Here with the undress back of the house, Creffield is at last entirely on his own, quite untrammeled by the visual responses of artists before him. And yet what he does with it begins to strike all sorts of chords, chords not of influence or reference at all, but rather of unspoken, intuitive sympathy and participation in a continuing tradition. For, in this broader sense, the precedents in art are honourable ones indeed, that take us on from Turner. We may still think of him, to be sure, as we look at these dense and active, flickering surfaces, not as he was at Petworth at all, but rather as in Venice perhaps, with its mists and vapours, or watching with him from the middle of the Thames as the Houses of Parliament burn to the ground. And in a moment we are moving on by association, again to Venice, but now that of Sargent and Whistler, and of Monet too. And with Monet come the Rouen cathedral paintings, caught in all weathers and times of day, and later still, images of the newer Palace of Westminster, rising cliff-like above the misty river. How strange that paintings of the back-side of a great, ancient house in the heart of the English countryside, though they remain entirely true in spirit to their primary subject, should call to mind, by their powerful suggestibility, qualities of mist and water overhung with noble architecture. In fact it is not strange at all, for all these paintings have done is to set the sympathetic imagination free, which was ever a sovereign test of true art.

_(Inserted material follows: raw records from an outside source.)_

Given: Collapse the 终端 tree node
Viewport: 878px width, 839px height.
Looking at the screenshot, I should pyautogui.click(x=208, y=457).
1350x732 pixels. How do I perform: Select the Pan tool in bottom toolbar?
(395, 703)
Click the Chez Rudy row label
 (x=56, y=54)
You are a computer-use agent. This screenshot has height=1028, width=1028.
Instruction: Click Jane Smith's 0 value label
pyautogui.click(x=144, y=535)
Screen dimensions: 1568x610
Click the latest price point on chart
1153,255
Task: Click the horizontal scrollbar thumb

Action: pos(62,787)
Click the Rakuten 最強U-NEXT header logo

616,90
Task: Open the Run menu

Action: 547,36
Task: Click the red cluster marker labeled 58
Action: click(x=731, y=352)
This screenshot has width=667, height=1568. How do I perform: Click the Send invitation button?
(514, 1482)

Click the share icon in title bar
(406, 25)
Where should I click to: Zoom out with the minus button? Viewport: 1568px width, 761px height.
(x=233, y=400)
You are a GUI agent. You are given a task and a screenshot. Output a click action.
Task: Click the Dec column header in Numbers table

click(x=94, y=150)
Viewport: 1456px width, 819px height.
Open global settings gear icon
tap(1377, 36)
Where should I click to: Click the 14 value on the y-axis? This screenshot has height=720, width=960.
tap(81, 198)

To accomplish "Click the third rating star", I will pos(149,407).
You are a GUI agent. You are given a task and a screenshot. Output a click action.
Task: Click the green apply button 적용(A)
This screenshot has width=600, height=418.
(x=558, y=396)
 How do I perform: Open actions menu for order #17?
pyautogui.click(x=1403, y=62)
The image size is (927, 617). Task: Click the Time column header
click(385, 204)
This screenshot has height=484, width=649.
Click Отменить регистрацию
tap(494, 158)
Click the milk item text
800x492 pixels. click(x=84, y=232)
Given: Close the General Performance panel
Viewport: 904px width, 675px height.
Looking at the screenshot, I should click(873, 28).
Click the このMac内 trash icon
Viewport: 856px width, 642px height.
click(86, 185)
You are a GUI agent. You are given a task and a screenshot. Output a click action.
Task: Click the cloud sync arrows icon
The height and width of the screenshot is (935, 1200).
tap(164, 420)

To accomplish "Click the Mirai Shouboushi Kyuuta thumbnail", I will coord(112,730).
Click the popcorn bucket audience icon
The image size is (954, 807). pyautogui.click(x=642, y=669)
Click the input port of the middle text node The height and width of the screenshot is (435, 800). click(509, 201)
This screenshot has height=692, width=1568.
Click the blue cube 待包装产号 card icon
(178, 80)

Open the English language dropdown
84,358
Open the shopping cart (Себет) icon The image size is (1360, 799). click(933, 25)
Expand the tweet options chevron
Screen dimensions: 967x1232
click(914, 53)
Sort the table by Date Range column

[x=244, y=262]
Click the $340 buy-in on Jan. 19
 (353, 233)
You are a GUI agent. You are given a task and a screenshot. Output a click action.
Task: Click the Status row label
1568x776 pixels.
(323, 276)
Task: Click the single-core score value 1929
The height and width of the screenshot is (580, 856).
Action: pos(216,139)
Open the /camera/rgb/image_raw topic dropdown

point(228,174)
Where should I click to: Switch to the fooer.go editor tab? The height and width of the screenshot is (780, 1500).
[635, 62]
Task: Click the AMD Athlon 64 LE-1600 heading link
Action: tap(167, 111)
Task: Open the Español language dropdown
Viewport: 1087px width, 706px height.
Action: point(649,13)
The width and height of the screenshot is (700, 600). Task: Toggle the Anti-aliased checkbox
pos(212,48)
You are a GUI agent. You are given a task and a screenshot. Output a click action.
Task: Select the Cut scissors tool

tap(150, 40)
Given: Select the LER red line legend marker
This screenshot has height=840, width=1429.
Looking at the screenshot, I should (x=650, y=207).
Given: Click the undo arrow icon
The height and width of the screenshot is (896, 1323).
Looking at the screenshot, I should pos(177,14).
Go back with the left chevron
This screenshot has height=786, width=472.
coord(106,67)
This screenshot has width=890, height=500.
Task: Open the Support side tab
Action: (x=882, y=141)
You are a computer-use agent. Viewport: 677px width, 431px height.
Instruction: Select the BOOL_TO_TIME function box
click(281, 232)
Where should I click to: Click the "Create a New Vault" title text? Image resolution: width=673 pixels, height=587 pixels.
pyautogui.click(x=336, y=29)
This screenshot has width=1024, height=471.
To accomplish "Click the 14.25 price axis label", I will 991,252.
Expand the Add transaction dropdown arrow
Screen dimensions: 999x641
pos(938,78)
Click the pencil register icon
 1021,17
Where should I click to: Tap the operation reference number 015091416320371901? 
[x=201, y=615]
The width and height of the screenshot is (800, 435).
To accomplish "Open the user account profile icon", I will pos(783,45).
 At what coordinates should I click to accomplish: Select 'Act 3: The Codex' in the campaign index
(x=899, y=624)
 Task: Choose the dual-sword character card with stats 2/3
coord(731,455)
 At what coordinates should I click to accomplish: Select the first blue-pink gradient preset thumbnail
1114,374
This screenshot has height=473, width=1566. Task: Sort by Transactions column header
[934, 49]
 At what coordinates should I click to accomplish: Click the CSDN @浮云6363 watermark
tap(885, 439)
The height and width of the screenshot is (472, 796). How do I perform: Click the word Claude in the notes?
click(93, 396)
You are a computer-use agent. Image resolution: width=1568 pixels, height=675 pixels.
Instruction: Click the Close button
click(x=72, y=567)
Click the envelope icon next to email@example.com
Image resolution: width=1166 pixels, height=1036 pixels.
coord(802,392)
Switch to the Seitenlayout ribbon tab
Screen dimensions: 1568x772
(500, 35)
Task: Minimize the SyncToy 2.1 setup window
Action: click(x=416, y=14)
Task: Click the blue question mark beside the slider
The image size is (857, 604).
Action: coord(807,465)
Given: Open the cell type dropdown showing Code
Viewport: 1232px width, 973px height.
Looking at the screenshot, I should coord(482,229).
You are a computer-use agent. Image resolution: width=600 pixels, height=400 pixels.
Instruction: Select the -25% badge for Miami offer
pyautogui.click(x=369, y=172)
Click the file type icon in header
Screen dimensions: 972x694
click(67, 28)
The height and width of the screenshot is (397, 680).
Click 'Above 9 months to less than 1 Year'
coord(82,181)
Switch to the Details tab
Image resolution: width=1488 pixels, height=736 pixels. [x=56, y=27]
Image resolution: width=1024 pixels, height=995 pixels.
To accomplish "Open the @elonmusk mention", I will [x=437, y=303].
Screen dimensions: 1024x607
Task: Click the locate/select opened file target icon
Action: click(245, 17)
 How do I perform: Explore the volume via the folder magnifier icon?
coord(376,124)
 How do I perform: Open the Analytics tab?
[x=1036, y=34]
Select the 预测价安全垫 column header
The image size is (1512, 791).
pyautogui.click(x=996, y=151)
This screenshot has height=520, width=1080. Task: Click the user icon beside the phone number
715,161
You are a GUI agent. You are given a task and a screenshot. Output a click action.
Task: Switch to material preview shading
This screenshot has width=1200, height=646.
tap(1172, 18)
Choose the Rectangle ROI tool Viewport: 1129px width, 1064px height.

Whistler, in his 'Ten O'Clock' lecture said as much: "The dignity of the snow-capped mountain is lost in distinctness, but the joy of the tourist is to reorganise the traveller on the top... And when the evening clothes the riverside with poetry, as with a veil, and the poor buildings lose themselves in the dim sky, and the tall chimneys become campanili, and the warehouses are palaces in the night... Nature... sings her exquisite song to the artist alone... Well, not quite alone, Mr Whistler, if the artist takes us with him, into his confidence and into his world.